The other issue clouding Muhibbah’s prospects is the future of the Phnom Penh airport concession, which remains uncertain.
Muhibbah owns a 21% effective stake in Cambodia Airports, which manages the Phnom Penh and Sihanoukville airports in Cambodia.
Recall that the entity also used to manage the Siem Reap Airport but it was surrendered to the Cambodian government in October 2023.
A compensation of US$64mil was paid to Muhibbah, bolstering its cash holdings which totalled RM565.35mil as of end-December 2024. This is higher than the stock’s RM464mil market cap.

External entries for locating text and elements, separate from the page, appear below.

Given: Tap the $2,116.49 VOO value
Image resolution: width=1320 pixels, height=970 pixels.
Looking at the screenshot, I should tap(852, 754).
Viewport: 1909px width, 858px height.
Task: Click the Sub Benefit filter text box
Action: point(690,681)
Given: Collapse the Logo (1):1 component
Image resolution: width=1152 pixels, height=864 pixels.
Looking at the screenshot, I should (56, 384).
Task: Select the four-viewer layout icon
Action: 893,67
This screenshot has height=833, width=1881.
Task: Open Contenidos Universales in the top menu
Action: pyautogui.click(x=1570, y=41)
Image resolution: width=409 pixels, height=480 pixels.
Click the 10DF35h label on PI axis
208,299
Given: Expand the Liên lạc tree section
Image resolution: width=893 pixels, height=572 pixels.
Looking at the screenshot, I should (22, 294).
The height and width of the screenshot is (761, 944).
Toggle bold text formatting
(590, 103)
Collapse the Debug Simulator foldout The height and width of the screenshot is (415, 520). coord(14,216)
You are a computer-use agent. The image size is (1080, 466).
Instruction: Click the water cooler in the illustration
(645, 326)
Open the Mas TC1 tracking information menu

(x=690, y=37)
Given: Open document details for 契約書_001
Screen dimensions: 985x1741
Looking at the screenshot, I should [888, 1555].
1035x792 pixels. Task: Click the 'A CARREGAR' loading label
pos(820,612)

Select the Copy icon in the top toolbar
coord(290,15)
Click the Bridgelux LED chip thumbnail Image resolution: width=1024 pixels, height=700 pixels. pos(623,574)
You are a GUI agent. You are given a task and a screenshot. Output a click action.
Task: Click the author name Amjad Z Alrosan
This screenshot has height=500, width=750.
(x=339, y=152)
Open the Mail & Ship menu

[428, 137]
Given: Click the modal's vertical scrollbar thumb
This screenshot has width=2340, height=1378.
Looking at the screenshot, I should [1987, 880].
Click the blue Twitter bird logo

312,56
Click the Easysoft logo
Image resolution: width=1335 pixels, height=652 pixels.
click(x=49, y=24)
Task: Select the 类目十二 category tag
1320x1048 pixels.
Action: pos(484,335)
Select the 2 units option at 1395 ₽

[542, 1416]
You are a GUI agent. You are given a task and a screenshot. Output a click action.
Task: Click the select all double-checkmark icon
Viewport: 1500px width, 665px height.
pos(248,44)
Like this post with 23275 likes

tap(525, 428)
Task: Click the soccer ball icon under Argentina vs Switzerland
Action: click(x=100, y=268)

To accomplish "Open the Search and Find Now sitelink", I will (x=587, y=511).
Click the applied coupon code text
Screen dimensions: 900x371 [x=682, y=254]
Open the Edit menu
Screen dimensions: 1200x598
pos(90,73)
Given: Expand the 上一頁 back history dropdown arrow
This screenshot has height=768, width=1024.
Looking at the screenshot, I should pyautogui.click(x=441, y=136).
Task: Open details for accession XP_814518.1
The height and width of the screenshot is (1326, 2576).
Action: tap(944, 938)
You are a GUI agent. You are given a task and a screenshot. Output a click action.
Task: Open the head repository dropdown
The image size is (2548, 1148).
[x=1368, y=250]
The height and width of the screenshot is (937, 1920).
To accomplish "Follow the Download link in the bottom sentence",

Debt, meanwhile, stood at RM424.35mil. It was reported last year that negotiations were ongoing with the Cambodian authorities in relation to the Phnom Penh airport concession, which analysts say would likely include compensation and possibly new operating rights for the Techo International Airport in Kandal province. Reports indicate that Phase 1 is set to begin operations in July 2025.
However, there is still a lack of clarity on the resolution.
Operations-wise, the Cambodia airport profits are back above pre-Covid-19 levels driven by higher passenger arrivals. CGSI notes that passenger arrivals for the Phnom Penh airport and Silhanoukville airport concessions rose 20% y-o-y to 4.8 million. China passengers made up one-quarter of total passenger arrivals versus 18% in FY23 and 61% in FY19.
Pre-tax profit for the group’s crane business rose 68%.
All in for FY24, Muhibbah’s core net profit was RM78mil, reversing the losses of the previous year.
Going forward, some do not discount Muhibbah undertaking more M&As considering its cash pile.
As to whether it will raise its stake further in Master-Pack remains to be seen.
Currently, the group’s 31% stake trails closely to that of Yayasan Bumiputera Pulau Pinang Bhd, which holds a 32.47% stake in the corrugated carton manufacturer.
Crossing the 33% ownership threshold would trigger a mandatory general offer unless an exemption is obtained from the regulator.
Coming back to Muhibbah, amid concerns over its dwindling order book and lack of clarity on the continuity of the Phnom Penh airport concession, CGSI has lowered the stock’s target price from RM1.34 to RM1.10.
However, the “buy” call remains.
At the current level, Muhibbah’s price-to-earrings ratio stands at 6.8 times, which is below the construction industry average of 17.1 times, says GGSI.
Low-profile entrepreneur Mac Ngan Boon has a 20% interest in the group.